-- Task to carry out --
Retype all of the lines below with no changes.

-- Data for analysis --

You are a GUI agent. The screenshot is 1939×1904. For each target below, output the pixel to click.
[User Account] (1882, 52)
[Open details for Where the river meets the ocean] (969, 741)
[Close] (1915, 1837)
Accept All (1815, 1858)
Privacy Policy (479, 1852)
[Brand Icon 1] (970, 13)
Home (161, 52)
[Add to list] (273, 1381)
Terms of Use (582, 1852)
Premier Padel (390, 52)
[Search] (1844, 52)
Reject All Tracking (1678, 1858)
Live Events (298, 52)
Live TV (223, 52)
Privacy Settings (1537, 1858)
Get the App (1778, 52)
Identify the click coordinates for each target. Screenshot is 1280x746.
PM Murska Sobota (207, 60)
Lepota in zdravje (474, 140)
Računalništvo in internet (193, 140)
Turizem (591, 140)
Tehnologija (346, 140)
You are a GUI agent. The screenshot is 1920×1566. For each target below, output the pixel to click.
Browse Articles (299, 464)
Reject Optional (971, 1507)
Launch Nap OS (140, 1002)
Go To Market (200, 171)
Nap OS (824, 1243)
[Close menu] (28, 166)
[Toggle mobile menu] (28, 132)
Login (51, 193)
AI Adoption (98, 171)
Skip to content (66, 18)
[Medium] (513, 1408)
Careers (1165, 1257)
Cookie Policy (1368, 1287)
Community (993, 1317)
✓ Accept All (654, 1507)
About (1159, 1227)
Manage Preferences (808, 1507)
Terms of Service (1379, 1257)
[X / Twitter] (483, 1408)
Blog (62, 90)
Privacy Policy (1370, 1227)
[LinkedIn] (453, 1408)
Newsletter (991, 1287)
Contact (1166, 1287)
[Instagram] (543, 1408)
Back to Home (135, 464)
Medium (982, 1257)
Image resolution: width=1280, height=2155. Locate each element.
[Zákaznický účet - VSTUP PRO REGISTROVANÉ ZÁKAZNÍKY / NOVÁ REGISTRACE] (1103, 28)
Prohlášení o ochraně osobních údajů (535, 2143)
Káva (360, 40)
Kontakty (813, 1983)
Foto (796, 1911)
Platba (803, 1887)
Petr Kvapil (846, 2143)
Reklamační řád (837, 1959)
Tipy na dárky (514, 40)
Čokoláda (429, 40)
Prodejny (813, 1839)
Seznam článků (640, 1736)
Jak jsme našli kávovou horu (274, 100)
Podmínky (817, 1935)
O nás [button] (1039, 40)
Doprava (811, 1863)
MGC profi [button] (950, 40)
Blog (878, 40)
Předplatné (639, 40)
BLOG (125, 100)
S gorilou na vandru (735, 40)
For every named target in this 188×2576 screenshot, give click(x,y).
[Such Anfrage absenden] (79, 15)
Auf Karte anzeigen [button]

-- Problem solution --
You are a GUI agent. The screenshot is 1939×1904. For each target below, output the pixel to click.
[User Account] (1882, 52)
[Open details for Where the river meets the ocean] (969, 741)
[Close] (1915, 1837)
Accept All (1815, 1858)
Privacy Policy (479, 1852)
[Brand Icon 1] (970, 13)
Home (161, 52)
[Add to list] (273, 1381)
Terms of Use (582, 1852)
Premier Padel (390, 52)
[Search] (1844, 52)
Reject All Tracking (1678, 1858)
Live Events (298, 52)
Live TV (223, 52)
Privacy Settings (1537, 1858)
Get the App (1778, 52)
Identify the click coordinates for each target. Screenshot is 1280x746.
PM Murska Sobota (207, 60)
Lepota in zdravje (474, 140)
Računalništvo in internet (193, 140)
Turizem (591, 140)
Tehnologija (346, 140)
You are a GUI agent. The screenshot is 1920×1566. For each target below, output the pixel to click.
Browse Articles (299, 464)
Reject Optional (971, 1507)
Launch Nap OS (140, 1002)
Go To Market (200, 171)
Nap OS (824, 1243)
[Close menu] (28, 166)
[Toggle mobile menu] (28, 132)
Login (51, 193)
AI Adoption (98, 171)
Skip to content (66, 18)
[Medium] (513, 1408)
Careers (1165, 1257)
Cookie Policy (1368, 1287)
Community (993, 1317)
✓ Accept All (654, 1507)
About (1159, 1227)
Manage Preferences (808, 1507)
Terms of Service (1379, 1257)
[X / Twitter] (483, 1408)
Blog (62, 90)
Privacy Policy (1370, 1227)
[LinkedIn] (453, 1408)
Newsletter (991, 1287)
Contact (1166, 1287)
[Instagram] (543, 1408)
Back to Home (135, 464)
Medium (982, 1257)
Image resolution: width=1280, height=2155. Locate each element.
[Zákaznický účet - VSTUP PRO REGISTROVANÉ ZÁKAZNÍKY / NOVÁ REGISTRACE] (1103, 28)
Prohlášení o ochraně osobních údajů (535, 2143)
Káva (360, 40)
Kontakty (813, 1983)
Foto (796, 1911)
Platba (803, 1887)
Petr Kvapil (846, 2143)
Reklamační řád (837, 1959)
Tipy na dárky (514, 40)
Čokoláda (429, 40)
Prodejny (813, 1839)
Seznam článků (640, 1736)
Jak jsme našli kávovou horu (274, 100)
Podmínky (817, 1935)
O nás [button] (1039, 40)
Doprava (811, 1863)
MGC profi [button] (950, 40)
Blog (878, 40)
Předplatné (639, 40)
BLOG (125, 100)
S gorilou na vandru (735, 40)
For every named target in this 188×2576 screenshot, give click(x,y).
[Such Anfrage absenden] (79, 15)
Auf Karte anzeigen [button]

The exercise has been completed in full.